First two entries are from RefSeq and are validated/curated (note the NC* accession #). The third entry is from WGS dataset. It was automatically annotated by NCBI's prokaryotic annotation pipeline (as notes indicate).
Thank you for the answer! So, the 2 first entries are not part of the assembly data base, are they?. I have a problem here because if I want to know how many genomes of a specie there are in ncbi and I search in the assembly data base I am not taking account of the entries that are like these 2 entries.

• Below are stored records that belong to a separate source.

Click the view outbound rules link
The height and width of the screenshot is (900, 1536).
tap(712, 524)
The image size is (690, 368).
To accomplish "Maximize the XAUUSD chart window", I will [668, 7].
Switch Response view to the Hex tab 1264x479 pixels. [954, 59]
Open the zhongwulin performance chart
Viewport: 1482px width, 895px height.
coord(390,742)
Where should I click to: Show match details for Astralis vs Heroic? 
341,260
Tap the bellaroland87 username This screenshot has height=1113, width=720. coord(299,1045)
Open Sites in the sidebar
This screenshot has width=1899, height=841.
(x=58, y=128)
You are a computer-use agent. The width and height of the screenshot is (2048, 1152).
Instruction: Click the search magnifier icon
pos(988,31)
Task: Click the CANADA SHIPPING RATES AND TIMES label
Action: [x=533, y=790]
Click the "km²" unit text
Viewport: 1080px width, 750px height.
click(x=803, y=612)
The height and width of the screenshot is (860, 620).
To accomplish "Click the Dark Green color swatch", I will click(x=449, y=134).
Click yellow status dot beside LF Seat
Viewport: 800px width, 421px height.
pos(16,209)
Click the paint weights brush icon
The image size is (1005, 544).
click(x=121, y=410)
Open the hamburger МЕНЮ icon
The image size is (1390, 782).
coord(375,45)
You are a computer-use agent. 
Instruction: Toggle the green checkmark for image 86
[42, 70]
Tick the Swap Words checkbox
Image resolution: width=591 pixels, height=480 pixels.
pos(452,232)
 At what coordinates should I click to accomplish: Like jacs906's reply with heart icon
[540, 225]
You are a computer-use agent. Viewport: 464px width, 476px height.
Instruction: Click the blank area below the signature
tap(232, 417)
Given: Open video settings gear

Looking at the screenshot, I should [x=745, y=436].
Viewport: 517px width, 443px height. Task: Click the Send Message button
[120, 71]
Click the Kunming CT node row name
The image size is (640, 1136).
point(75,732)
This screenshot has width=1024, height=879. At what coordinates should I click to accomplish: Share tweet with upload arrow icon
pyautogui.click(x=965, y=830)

How can I get the exactly number of genomes, no matter the level of assembly or if it is curated or not, of a certain specie?
Are you referring to "WGS" section of genbank as "assembly database"? RefSeq sequences are just that, references that are stable/curated.
A list of all genomes in NCBI is in this file. A similar list is available for RefSeq genomes as well.